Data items
# # # # #
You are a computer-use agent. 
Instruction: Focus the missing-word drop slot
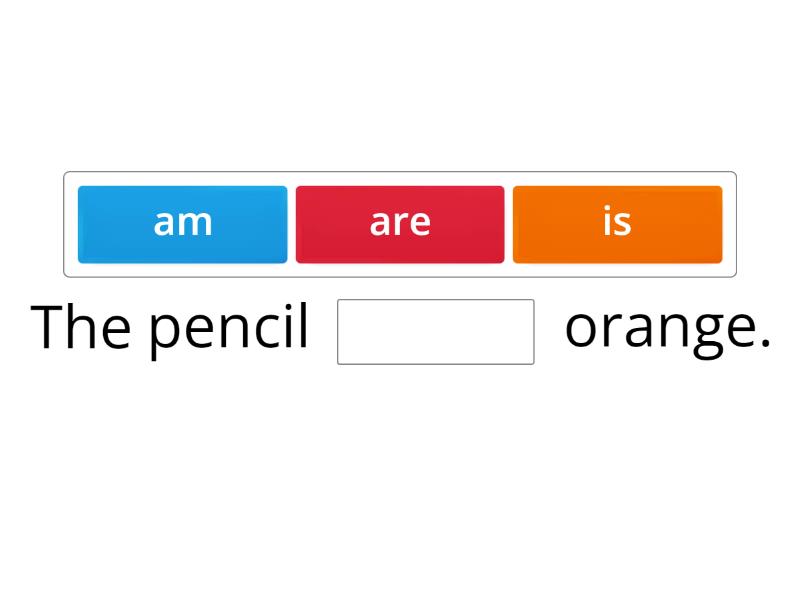coord(436,332)
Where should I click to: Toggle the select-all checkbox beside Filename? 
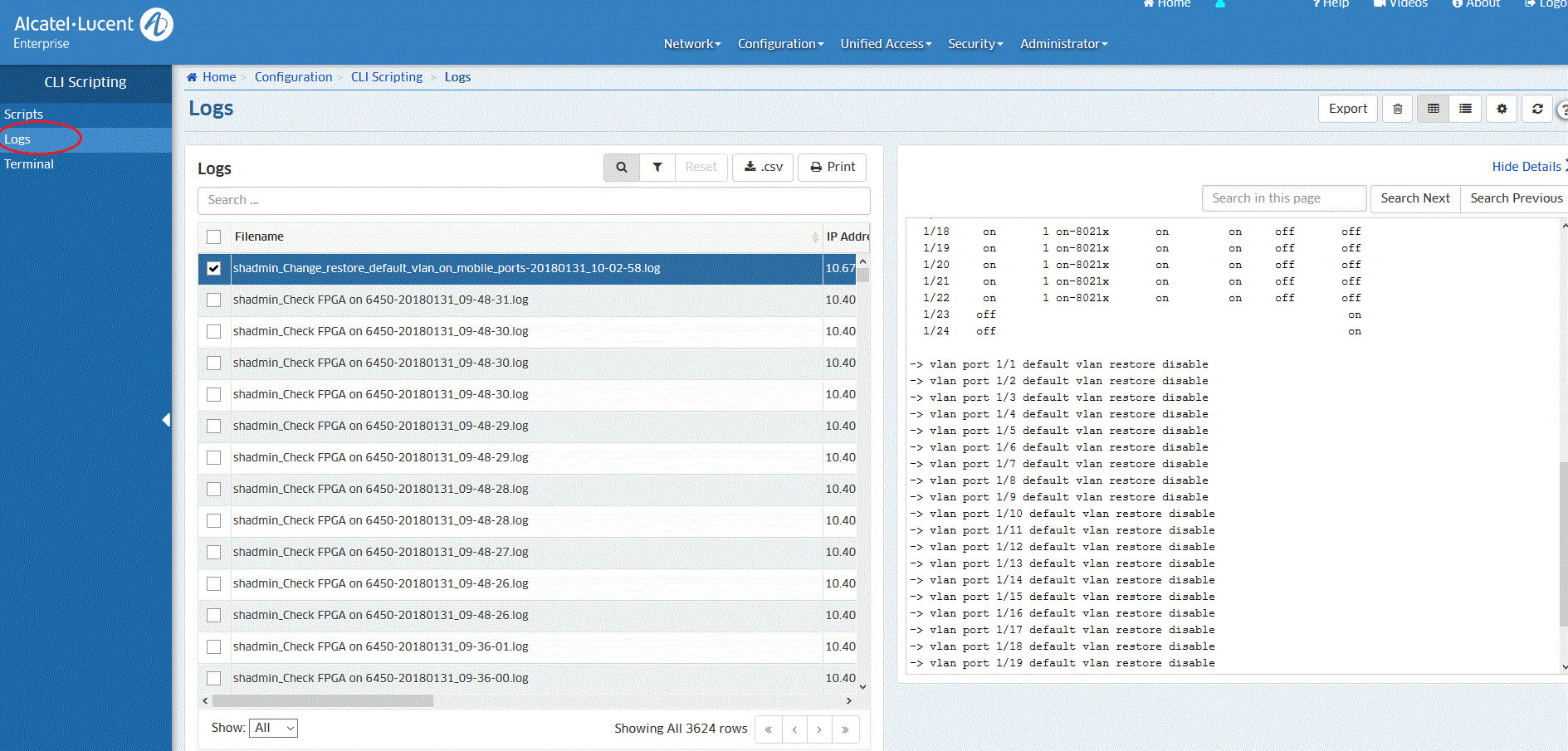click(x=214, y=237)
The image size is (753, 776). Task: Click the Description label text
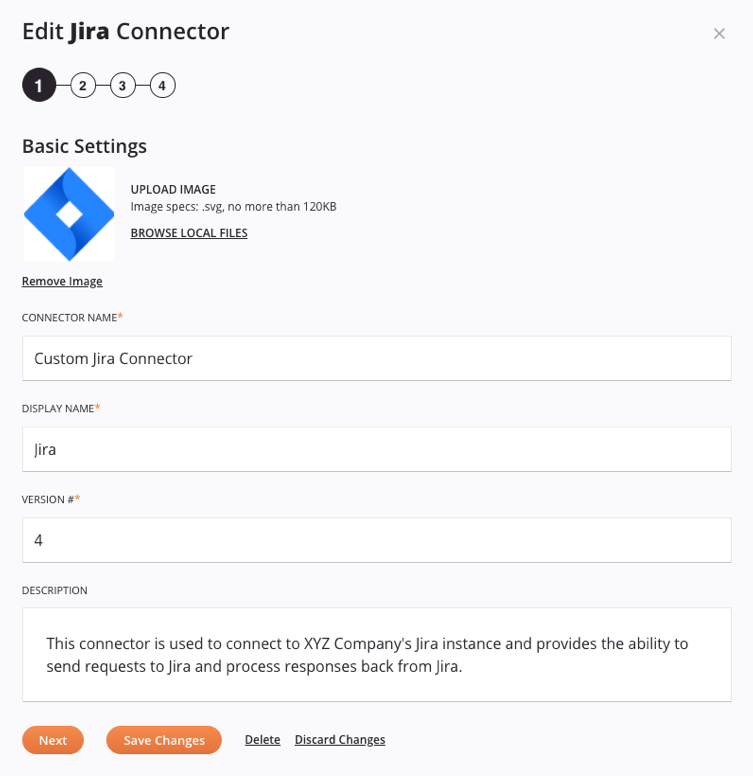[55, 590]
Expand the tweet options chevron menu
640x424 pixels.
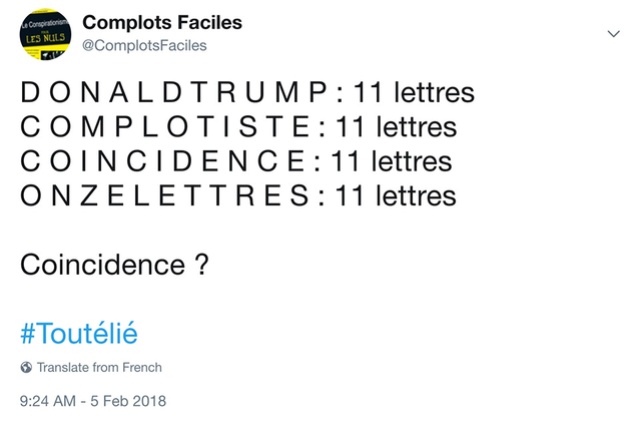(614, 34)
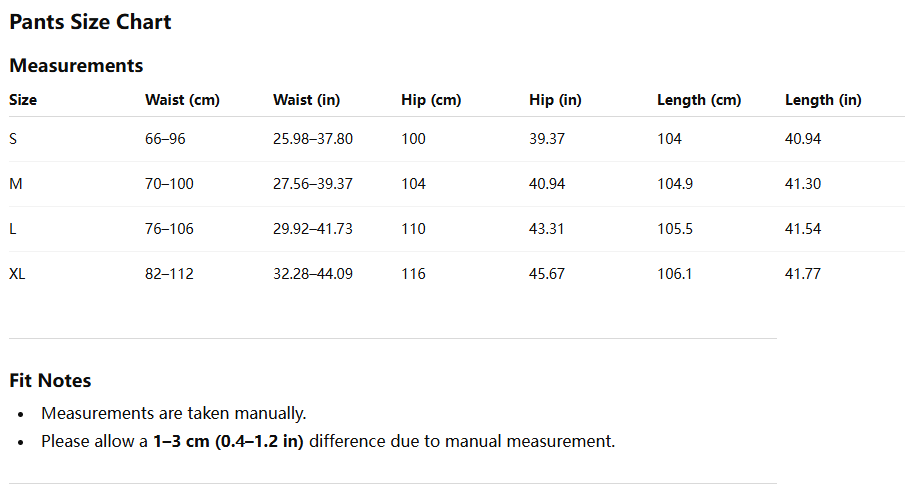Click the bold 1–3 cm (0.4–1.2 in) text
The width and height of the screenshot is (905, 492).
228,441
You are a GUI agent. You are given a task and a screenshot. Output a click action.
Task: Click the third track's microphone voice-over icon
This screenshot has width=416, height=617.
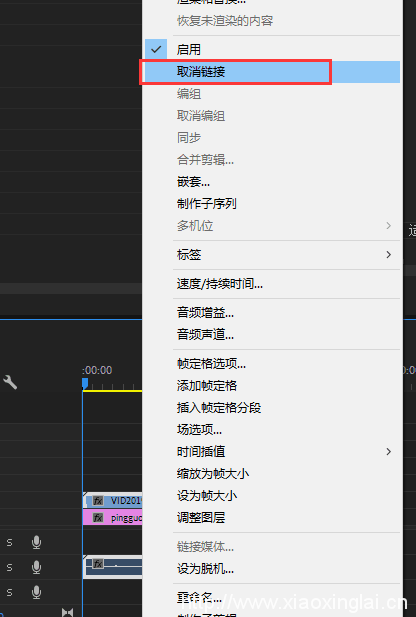37,592
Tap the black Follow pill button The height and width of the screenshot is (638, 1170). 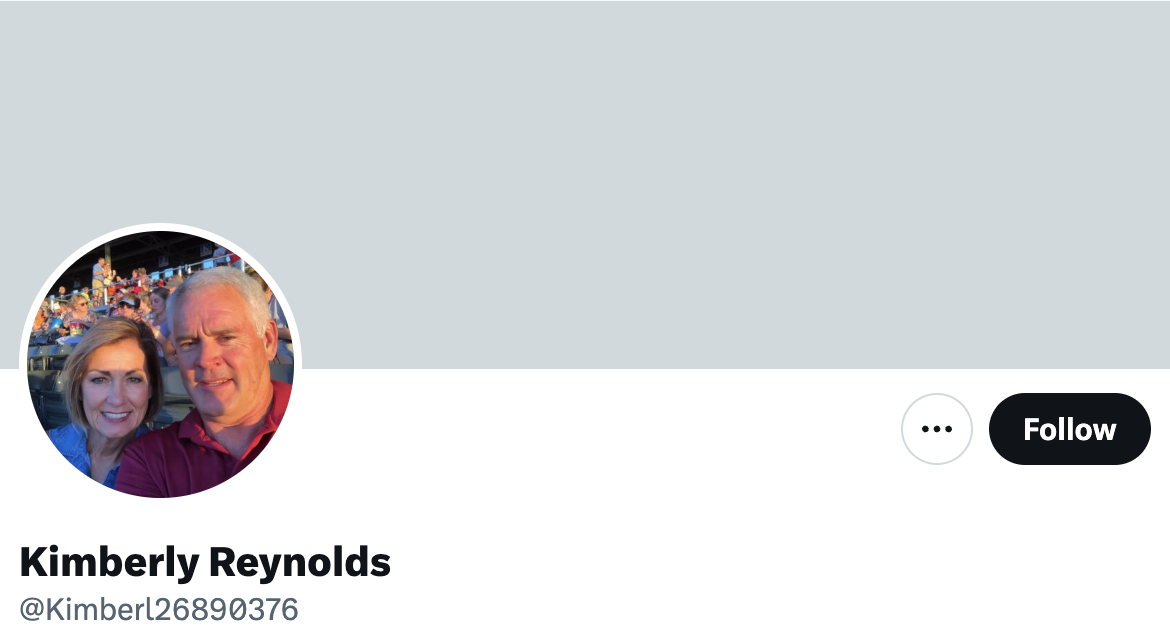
# # # # #
◆ Required action: Leave every image out and retype the entries above word for word.

◆ Response area:
You are a computer-use agent. 
Instruction: Focus the missing-word drop slot
coord(436,332)
Where should I click to: Toggle the select-all checkbox beside Filename? 
click(x=214, y=237)
The image size is (753, 776). Task: Click the Description label text
[55, 590]
Expand the tweet options chevron menu
640x424 pixels.
(614, 34)
Click the bold 1–3 cm (0.4–1.2 in) text
The width and height of the screenshot is (905, 492).
228,441
You are a GUI agent. You are given a task and a screenshot. Output a click action.
Task: Click the third track's microphone voice-over icon
This screenshot has width=416, height=617.
37,592
Tap the black Follow pill button The height and width of the screenshot is (638, 1170). 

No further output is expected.